▶ **Written instruction 1**: In the mining interview, what deposit is Nevsun Resources developing in Eritrea?

>> START Article

Financing risk is much bigger for developing projects because
they don't have any cash flow. They're going to have to go to the
debt and equity markets as opposed to having organic cash flow to
finance its development play. To quantify that in the model, I
bring in the financing component and dilute the stock to
compensate for future financing, if I believe it will develop the
project themselves.
The technical and execution risk is a lot about the
permitting, mining, and metallurgy of a project, among other
factors. I was looking at one project that had a new type of
floatation circuit that hadn't been used at the same scale this
company was planning. There was a risk component because we
couldn't be sure that the company could reproduce that scale.
There is a risk around mining. Can the company get the aggregate
to do a cement rock fill? What is the cost going to be like? Can
the company actually get the permit in that timeframe? What does
the critical path look like? I cannot mitigate risk, only attempt
to quantify it. Risk mitigation is primarily the management's
responsibility.
Political risk, such as mining in the Congo, for example,
means an investor would really need to be compensated with a
higher grade of metal.
Chalice Gold Mines Ltd. (TSX:CXN; ASX:CHN)
has a project with just over five grams of sheer zone-hosted gold
in Eritrea, a geopolitical risky country near Ethiopia. The risk
may be too much for some investors, but others who like that kind
of deposit grade may think that it can work because the
government there requires a lot of foreign exchange. Note the
company recently completed a successful negotiation with the
local mining authority.
Nevsun Resources Ltd.'s (TSX:NSU; NYSE.A:NSU)
Bisha Deposit is being developed there. The prospectivity of the
belt , Arabian Nubian Shield, is excellent and of interest to
majors.
TGR:
How do you quantify the degree of geopolitical risk in a
discounted rate?

>> END Article
>> START Entries provided

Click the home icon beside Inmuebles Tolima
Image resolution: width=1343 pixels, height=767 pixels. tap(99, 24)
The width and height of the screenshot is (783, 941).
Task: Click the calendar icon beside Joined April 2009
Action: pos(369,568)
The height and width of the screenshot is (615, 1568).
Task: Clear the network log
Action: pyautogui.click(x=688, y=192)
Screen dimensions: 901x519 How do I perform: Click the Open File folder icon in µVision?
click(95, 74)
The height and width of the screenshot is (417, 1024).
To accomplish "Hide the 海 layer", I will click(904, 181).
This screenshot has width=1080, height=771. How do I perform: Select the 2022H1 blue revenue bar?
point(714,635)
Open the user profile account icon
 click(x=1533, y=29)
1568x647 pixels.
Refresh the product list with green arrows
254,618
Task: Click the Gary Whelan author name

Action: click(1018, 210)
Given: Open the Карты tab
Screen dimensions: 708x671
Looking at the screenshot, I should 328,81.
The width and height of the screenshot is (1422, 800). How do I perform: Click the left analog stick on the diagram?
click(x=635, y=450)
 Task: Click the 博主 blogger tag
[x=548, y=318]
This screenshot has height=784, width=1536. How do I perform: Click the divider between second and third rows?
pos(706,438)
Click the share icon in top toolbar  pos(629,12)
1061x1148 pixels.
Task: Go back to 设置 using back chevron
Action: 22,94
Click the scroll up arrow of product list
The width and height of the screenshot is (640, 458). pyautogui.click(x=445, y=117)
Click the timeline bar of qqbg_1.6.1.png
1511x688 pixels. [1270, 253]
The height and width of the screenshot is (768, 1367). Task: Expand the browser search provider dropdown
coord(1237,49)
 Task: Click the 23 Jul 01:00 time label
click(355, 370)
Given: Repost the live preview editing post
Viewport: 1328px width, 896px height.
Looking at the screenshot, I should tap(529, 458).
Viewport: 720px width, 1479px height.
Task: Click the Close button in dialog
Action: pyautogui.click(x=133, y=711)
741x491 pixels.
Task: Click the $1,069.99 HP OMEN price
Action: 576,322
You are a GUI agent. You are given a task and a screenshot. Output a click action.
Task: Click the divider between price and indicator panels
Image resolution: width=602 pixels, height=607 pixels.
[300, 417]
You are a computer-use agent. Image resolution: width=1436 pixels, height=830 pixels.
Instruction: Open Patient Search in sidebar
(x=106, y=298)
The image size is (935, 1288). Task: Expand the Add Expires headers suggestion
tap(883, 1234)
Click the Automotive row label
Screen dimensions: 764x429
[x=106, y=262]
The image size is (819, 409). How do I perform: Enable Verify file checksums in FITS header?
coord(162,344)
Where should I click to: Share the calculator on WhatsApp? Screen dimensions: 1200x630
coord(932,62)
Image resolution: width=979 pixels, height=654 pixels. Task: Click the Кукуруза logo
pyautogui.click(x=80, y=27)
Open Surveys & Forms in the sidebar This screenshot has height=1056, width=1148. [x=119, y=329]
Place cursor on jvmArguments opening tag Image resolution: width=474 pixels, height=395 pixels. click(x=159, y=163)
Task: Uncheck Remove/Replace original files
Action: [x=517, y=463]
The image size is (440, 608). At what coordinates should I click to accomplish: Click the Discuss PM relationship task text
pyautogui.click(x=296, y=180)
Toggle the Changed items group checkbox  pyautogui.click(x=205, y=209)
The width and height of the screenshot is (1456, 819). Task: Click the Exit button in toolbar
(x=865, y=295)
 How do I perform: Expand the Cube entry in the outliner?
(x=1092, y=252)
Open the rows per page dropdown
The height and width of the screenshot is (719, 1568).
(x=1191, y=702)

>> END Entries provided

▶ **Written instruction 2**: Format the listing from the line containing "Image resolution: width=979" through the line containing "Open Surveys &" as a two-column CSV with the headers instruction and action, giving each instruction and its matching action one row. Put every value in a quoted field and replace any line breaks with spaces.

▶ **Final result 1**: The Bisha Deposit.

▶ **Final result 2**:
instruction,action
"Image resolution: width=979 pixels, height=654 pixels. Task: Click the Кукуруза logo","pyautogui.click(x=80, y=27)"
"Open Surveys & Forms in the sidebar This screenshot has height=1056, width=1148.","[x=119, y=329]"